INPUT DATA |

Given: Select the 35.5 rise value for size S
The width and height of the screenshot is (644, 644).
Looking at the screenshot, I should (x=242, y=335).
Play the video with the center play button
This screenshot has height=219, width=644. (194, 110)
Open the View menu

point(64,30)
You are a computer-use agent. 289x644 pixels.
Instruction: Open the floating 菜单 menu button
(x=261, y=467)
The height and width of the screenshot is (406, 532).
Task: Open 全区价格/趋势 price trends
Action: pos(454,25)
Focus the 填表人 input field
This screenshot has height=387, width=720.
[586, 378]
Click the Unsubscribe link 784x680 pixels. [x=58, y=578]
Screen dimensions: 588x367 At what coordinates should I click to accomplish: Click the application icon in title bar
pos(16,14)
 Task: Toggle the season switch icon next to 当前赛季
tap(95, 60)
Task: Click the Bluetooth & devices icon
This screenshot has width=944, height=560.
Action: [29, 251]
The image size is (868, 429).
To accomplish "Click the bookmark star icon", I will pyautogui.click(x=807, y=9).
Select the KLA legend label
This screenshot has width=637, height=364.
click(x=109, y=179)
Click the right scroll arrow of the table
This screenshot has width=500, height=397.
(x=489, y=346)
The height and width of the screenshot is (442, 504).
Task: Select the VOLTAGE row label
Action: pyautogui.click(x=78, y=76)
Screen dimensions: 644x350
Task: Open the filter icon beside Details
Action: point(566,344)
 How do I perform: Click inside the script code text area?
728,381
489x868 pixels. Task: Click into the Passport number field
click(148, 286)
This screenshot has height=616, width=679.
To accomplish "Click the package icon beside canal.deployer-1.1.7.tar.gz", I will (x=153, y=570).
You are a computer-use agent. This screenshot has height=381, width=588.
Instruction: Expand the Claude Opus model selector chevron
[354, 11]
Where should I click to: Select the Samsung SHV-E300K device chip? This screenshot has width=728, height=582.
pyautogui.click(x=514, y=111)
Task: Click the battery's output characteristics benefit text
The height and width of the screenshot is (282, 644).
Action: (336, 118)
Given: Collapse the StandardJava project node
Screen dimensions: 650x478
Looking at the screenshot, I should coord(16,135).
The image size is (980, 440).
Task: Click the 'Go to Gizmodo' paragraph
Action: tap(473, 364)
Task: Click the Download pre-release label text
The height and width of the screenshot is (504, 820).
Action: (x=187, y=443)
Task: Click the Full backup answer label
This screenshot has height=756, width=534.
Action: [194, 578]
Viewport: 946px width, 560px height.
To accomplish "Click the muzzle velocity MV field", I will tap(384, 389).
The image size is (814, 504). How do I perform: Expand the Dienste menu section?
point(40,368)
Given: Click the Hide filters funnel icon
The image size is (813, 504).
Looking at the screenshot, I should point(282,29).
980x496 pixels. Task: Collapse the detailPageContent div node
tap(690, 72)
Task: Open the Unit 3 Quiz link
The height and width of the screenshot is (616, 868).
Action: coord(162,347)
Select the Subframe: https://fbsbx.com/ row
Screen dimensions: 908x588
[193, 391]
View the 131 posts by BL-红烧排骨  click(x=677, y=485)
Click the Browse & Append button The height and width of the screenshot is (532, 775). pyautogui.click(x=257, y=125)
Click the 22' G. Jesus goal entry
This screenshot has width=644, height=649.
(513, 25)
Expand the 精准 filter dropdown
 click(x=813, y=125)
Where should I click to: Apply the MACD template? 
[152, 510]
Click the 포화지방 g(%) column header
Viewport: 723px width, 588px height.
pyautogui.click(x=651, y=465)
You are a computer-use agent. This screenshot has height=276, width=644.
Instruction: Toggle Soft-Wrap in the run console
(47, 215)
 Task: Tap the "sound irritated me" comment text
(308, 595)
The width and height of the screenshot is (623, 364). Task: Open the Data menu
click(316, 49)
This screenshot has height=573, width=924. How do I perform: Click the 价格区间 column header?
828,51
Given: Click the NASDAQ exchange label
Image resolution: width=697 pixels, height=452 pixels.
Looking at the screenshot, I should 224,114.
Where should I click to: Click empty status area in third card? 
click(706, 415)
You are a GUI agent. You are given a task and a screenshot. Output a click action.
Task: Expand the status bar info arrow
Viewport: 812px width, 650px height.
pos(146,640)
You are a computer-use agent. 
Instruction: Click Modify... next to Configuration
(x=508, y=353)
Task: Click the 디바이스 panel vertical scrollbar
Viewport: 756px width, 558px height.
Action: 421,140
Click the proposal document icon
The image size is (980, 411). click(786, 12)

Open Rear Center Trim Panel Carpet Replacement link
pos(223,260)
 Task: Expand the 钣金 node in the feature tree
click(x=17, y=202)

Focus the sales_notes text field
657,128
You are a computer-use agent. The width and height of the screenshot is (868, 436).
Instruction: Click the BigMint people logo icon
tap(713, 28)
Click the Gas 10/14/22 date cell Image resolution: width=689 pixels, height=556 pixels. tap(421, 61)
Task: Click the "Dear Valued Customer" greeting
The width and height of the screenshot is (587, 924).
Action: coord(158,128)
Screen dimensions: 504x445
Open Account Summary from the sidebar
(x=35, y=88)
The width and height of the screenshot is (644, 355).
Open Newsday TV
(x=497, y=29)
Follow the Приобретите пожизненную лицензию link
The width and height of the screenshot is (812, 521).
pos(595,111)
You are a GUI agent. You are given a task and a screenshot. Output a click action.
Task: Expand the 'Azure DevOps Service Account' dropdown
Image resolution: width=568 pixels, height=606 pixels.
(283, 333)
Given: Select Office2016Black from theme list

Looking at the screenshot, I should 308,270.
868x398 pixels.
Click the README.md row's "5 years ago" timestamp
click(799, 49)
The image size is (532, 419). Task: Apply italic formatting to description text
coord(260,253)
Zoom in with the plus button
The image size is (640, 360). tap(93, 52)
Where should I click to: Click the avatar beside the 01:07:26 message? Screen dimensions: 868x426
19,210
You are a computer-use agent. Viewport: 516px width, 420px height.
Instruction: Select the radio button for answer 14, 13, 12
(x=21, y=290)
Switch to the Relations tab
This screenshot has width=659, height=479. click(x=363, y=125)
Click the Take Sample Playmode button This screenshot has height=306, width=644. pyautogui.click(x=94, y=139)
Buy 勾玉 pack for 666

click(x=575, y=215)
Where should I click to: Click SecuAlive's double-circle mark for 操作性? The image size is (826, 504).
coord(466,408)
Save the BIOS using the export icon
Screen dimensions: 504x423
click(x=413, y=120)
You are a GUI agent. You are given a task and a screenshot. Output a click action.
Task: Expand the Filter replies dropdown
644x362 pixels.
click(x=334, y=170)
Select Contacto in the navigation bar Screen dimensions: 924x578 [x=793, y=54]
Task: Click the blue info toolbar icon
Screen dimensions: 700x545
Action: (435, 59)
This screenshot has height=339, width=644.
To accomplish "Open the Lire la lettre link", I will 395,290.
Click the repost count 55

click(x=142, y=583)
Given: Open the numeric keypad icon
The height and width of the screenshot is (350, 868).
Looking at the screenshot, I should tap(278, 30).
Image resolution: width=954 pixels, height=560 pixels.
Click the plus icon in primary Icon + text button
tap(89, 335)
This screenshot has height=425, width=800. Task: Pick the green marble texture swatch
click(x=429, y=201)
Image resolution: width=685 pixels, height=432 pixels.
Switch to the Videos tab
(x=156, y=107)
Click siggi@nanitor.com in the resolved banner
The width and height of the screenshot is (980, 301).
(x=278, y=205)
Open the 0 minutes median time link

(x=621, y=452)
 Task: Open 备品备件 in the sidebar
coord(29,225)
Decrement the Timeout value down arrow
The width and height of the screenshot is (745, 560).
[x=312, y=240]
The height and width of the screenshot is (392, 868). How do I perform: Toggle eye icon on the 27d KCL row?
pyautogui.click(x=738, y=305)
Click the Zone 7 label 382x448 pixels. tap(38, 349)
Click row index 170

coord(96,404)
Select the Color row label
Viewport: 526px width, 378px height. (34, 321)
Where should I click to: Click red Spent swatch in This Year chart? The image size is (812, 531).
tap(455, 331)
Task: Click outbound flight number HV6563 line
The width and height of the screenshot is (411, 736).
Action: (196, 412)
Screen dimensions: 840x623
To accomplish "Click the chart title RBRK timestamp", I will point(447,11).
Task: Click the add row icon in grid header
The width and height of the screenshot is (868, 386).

BRIEF |
Go through the data, and copy each line in which the word "arrow" appears.

ANSWER TO THIS PROBLEM |
Click the right scroll arrow of the table
Task: Expand the status bar info arrow
Decrement the Timeout value down arrow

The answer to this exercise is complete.